Кроме того, отмечает А. Компаньон, критика референции в работах Барта базируется на упрощенном ее понимании, а теперь в распоряжении литературоведов имеются более тонкие ее теории, связанные с идеей фикциональных (вымышленных) миров. Поэтический речевой акт является подражанием обычным речевым актам, слово в литературе имитирует референциальные свойства языка. Поэтому референция работает внутри самого фикционального мира, не выходя за его рамки. Так, хотя у отца Горио нет референта в реальном мире, в мире фикциональном он имеется. Главное, чтобы эти миры были совместимы между собой, т.е. не вступали в отношения противоречивости: референция прекратит работать, если отец Горио начнет чертить квадратные круги.

Итак, критика мимесиса не привела к окончательной отмене идеи репрезентации, но она отменила вульгарный, манихейский подход к ее трактовке по принципу «или-или», «тогда как литература - это как раз область промежутка, она умеет проходить сквозь стены» (с .162).

Роль читателя и процесса рецепции литературного произведения для литературоведческого исследования анализируется А. Компаньоном в четвертой главе. И здесь он, согласно выбранному методу, анализирует две крайних точки зрения на данную проблему. С одной стороны, можно выделить характерную для многих литературоведческих направлений позицию «недоверия к читателю». Исходя из разных посылок позитивизм XIX в., французский и русский формализм конца XIX - начала XX вв., американская межвоенная «новая критика» и структурализм второй половины XX в. стремились освободиться от эмпирического читателя, утверждая идеал строго объективного, научного, внимательного и мето-

дичного чтения. С другой стороны, существовала и тенденция к возвращению читателя на литературную сцену. Одним из первых на его защиту встал М.Пруст, отстаивавший в дискуссии с Г.Лансоном идею о том, что чтение неизбежно коверкает книгу, приспосабливает ее к нуждам читателя, поскольку цель последнего - не столько понять произведение, сколько понять себя самого через посредство книги. «Привативное» понимание чтения нашло место и в концепциях «креативной критики», основывающих критическую деятельность на принципе «вчуствования», а также в идеях феноменологической герменевтики, связывающей любой смысл с чьим-то сознанием. Другие теоретические течения - от рецептивной эстетики до теории читательской реакции - также восстанавливали чтение в его правах. Однако, каковы бы ни были теоретические заявления представителей той или иной школы, принципиальным для характеристики этих направлений остается вопрос о свободе, предоставляемой текстом читателю. Насколько чтение запрограммировано текстом? И насколько читатель может или должен заполнять его лакуны?

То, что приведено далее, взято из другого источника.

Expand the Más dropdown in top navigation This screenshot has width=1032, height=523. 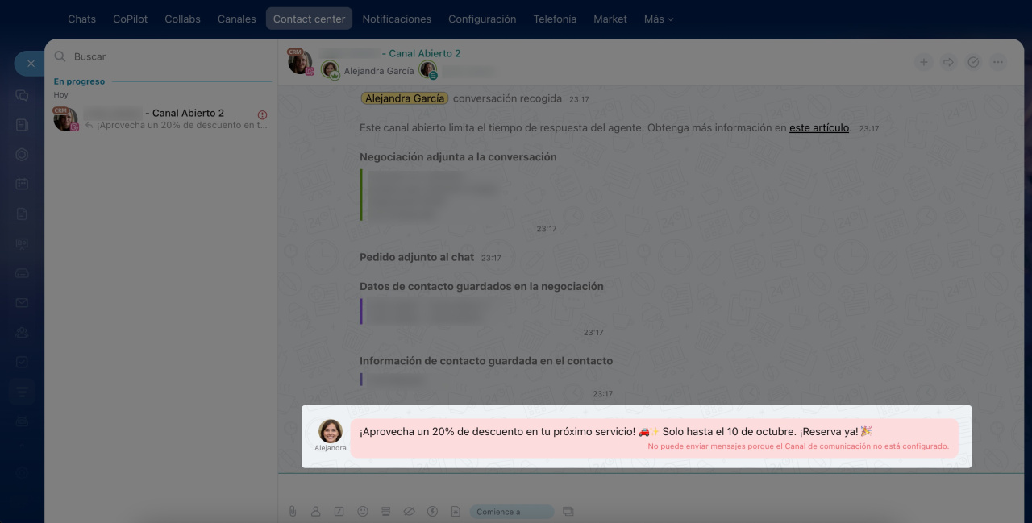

Анализируя рецептивную эстетику В.Изера, поставившего во главу угла феноменологию индивидуального акта чтения, А.Компаньон приходит к парадоксальному выводу. В рамках этой теории литературному тексту свойственна определенная незавершенность, он получает завершение именно в процессе чтения, когда читатель «конкретизирует» (термин Р.Ингардена) множество имеющихся в нем «точек неопределенности». Но оказывается, что при этом свобода реального читателя не так уж и велика. Центральное для рецептивной эстетики понятие имплицитного читателя - текстуальной конструкции, управляющей процессом реального чтения - оставляет реальному читателю две возможности: или подчиниться инструкциям, или отказаться от их выполнения и закрыть книгу. Поэтому легко объяснимы адресуемые рецептивной эстетике упреки в том, что фактически она восстанавливает автора как норму или инстанцию, определяющую процесс восприятия произведения.

Позднейшие теории чтения (в качестве характерного примера А. Компаньон рассматривает эволюцию взглядов С. Фиша) пытались освободить читателя от программирующей его авторской интенции, утвердить его права на полную субъективность и случайность прочтения текста. Литературное произведение стало уже не текстом и не виртуальной программой конкретизации, а «тем, что происходит, когда мы читаем», темпорально акцентированным процессом читательского отклика. Однако, чтобы не впасть при этом в «аффективную иллюзию», замыкающую читателя в своем солипсизме, С. Фиш вводит понятие «интерпретативных

сообществ», комплексов интерпретативных норм - литературных и вне-литературных, разделяемых некоторой группой. По мнению С.Фиша, эти сообщества ответственны одновременно и за читательскую активность и за тексты, что она создает. Таким образом, и авторская интенция, и форма текста, и рецепция сливаются между собой и поглощаются высшей инстанцией, не оставляющей ни малейшей автономии ни тексту, ни интенции, ни читателю.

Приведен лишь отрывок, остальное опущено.